### YOUR TASK
Put each line of the data below into a JSON list of strings, one string per line. Leave out blank lines.

[start of DATA FOR THIS TASK]

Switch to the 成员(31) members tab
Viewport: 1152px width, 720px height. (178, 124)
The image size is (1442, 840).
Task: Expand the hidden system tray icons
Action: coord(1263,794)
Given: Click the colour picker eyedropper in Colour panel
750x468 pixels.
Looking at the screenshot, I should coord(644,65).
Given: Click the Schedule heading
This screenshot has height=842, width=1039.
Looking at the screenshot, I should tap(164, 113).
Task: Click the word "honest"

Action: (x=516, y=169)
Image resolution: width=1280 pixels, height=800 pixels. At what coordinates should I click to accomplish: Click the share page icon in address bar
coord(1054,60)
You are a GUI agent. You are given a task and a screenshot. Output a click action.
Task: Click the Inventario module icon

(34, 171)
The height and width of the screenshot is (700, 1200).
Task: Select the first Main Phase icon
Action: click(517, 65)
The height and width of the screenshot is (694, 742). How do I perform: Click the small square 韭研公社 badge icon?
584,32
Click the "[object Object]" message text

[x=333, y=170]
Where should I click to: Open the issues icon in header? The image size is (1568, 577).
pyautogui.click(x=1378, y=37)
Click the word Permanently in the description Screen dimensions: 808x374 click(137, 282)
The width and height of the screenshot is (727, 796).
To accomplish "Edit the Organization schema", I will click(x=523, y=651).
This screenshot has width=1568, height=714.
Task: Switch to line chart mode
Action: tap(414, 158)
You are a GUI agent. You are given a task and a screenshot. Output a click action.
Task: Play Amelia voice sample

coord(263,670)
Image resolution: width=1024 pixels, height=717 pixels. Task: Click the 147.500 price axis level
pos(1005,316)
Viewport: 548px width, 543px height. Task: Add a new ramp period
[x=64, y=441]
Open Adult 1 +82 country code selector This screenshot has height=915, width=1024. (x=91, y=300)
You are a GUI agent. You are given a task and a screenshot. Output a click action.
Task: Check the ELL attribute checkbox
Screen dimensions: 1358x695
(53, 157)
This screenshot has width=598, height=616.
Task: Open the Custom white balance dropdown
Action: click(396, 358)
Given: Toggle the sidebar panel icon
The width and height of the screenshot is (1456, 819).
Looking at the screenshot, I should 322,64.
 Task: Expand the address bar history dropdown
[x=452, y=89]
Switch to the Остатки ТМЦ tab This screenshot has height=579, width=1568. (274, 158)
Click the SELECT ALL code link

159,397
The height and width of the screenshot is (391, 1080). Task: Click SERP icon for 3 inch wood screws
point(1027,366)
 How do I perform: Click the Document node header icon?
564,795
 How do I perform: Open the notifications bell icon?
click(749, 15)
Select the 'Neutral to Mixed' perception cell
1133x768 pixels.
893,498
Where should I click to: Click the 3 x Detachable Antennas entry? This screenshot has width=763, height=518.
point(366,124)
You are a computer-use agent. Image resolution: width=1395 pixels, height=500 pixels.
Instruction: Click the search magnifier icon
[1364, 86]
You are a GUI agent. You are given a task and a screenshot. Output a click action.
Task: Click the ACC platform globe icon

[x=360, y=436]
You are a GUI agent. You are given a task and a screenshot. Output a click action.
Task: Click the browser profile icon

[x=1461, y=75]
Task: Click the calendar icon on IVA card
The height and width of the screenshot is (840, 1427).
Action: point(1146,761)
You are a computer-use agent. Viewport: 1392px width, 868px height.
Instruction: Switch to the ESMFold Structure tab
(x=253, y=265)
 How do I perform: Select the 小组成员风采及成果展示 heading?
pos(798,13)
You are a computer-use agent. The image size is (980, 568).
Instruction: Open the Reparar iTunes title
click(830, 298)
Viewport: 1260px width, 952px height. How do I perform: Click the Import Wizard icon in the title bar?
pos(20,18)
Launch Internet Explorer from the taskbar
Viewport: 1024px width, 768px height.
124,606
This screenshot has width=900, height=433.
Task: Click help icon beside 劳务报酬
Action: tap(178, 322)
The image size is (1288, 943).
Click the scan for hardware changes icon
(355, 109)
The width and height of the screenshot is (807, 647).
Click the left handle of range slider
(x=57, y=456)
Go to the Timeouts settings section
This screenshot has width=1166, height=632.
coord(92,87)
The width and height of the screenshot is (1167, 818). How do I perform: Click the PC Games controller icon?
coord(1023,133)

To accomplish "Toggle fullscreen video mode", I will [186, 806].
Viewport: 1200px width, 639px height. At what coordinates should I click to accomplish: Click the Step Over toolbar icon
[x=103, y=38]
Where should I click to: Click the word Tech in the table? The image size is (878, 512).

[end of DATA FOR THIS TASK]

### REPLY
[
  "Switch to the 成员(31) members tab",
  "Viewport: 1152px width, 720px height. (178, 124)",
  "The image size is (1442, 840).",
  "Task: Expand the hidden system tray icons",
  "Action: coord(1263,794)",
  "Given: Click the colour picker eyedropper in Colour panel",
  "750x468 pixels.",
  "Looking at the screenshot, I should coord(644,65).",
  "Given: Click the Schedule heading",
  "This screenshot has height=842, width=1039.",
  "Looking at the screenshot, I should tap(164, 113).",
  "Task: Click the word \"honest\"",
  "Action: (x=516, y=169)",
  "Image resolution: width=1280 pixels, height=800 pixels. At what coordinates should I click to accomplish: Click the share page icon in address bar",
  "coord(1054,60)",
  "You are a GUI agent. You are given a task and a screenshot. Output a click action.",
  "Task: Click the Inventario module icon",
  "(34, 171)",
  "The height and width of the screenshot is (700, 1200).",
  "Task: Select the first Main Phase icon",
  "Action: click(517, 65)",
  "The height and width of the screenshot is (694, 742). How do I perform: Click the small square 韭研公社 badge icon?",
  "584,32",
  "Click the \"[object Object]\" message text",
  "[x=333, y=170]",
  "Where should I click to: Open the issues icon in header? The image size is (1568, 577).",
  "pyautogui.click(x=1378, y=37)",
  "Click the word Permanently in the description Screen dimensions: 808x374 click(137, 282)",
  "The width and height of the screenshot is (727, 796).",
  "To accomplish \"Edit the Organization schema\", I will click(x=523, y=651).",
  "This screenshot has width=1568, height=714.",
  "Task: Switch to line chart mode",
  "Action: tap(414, 158)",
  "You are a GUI agent. You are given a task and a screenshot. Output a click action.",
  "Task: Play Amelia voice sample",
  "coord(263,670)",
  "Image resolution: width=1024 pixels, height=717 pixels. Task: Click the 147.500 price axis level",
  "pos(1005,316)",
  "Viewport: 548px width, 543px height. Task: Add a new ramp period",
  "[x=64, y=441]",
  "Open Adult 1 +82 country code selector This screenshot has height=915, width=1024. (x=91, y=300)",
  "You are a GUI agent. You are given a task and a screenshot. Output a click action.",
  "Task: Check the ELL attribute checkbox",
  "Screen dimensions: 1358x695",
  "(53, 157)",
  "This screenshot has width=598, height=616.",
  "Task: Open the Custom white balance dropdown",
  "Action: click(396, 358)",
  "Given: Toggle the sidebar panel icon",
  "The width and height of the screenshot is (1456, 819).",
  "Looking at the screenshot, I should 322,64.",
  " Task: Expand the address bar history dropdown",
  "[x=452, y=89]",
  "Switch to the Остатки ТМЦ tab This screenshot has height=579, width=1568. (274, 158)",
  "Click the SELECT ALL code link",
  "159,397",
  "The height and width of the screenshot is (391, 1080). Task: Click SERP icon for 3 inch wood screws",
  "point(1027,366)",
  " How do I perform: Click the Document node header icon?",
  "564,795",
  " How do I perform: Open the notifications bell icon?",
  "click(749, 15)",
  "Select the 'Neutral to Mixed' perception cell",
  "1133x768 pixels.",
  "893,498",
  "Where should I click to: Click the 3 x Detachable Antennas entry? This screenshot has width=763, height=518.",
  "point(366,124)",
  "You are a computer-use agent. Image resolution: width=1395 pixels, height=500 pixels.",
  "Instruction: Click the search magnifier icon",
  "[1364, 86]",
  "You are a GUI agent. You are given a task and a screenshot. Output a click action.",
  "Task: Click the ACC platform globe icon",
  "[x=360, y=436]",
  "You are a GUI agent. You are given a task and a screenshot. Output a click action.",
  "Task: Click the browser profile icon",
  "[x=1461, y=75]",
  "Task: Click the calendar icon on IVA card",
  "The height and width of the screenshot is (840, 1427).",
  "Action: point(1146,761)",
  "You are a computer-use agent. Viewport: 1392px width, 868px height.",
  "Instruction: Switch to the ESMFold Structure tab",
  "(x=253, y=265)",
  " How do I perform: Select the 小组成员风采及成果展示 heading?",
  "pos(798,13)",
  "You are a computer-use agent. The image size is (980, 568).",
  "Instruction: Open the Reparar iTunes title",
  "click(830, 298)",
  "Viewport: 1260px width, 952px height. How do I perform: Click the Import Wizard icon in the title bar?",
  "pos(20,18)",
  "Launch Internet Explorer from the taskbar",
  "Viewport: 1024px width, 768px height.",
  "124,606",
  "This screenshot has width=900, height=433.",
  "Task: Click help icon beside 劳务报酬",
  "Action: tap(178, 322)",
  "The image size is (1288, 943).",
  "Click the scan for hardware changes icon",
  "(355, 109)",
  "The width and height of the screenshot is (807, 647).",
  "Click the left handle of range slider",
  "(x=57, y=456)",
  "Go to the Timeouts settings section",
  "This screenshot has width=1166, height=632.",
  "coord(92,87)",
  "The width and height of the screenshot is (1167, 818). How do I perform: Click the PC Games controller icon?",
  "coord(1023,133)",
  "To accomplish \"Toggle fullscreen video mode\", I will [186, 806].",
  "Viewport: 1200px width, 639px height. At what coordinates should I click to accomplish: Click the Step Over toolbar icon",
  "[x=103, y=38]",
  "Where should I click to: Click the word Tech in the table? The image size is (878, 512)."
]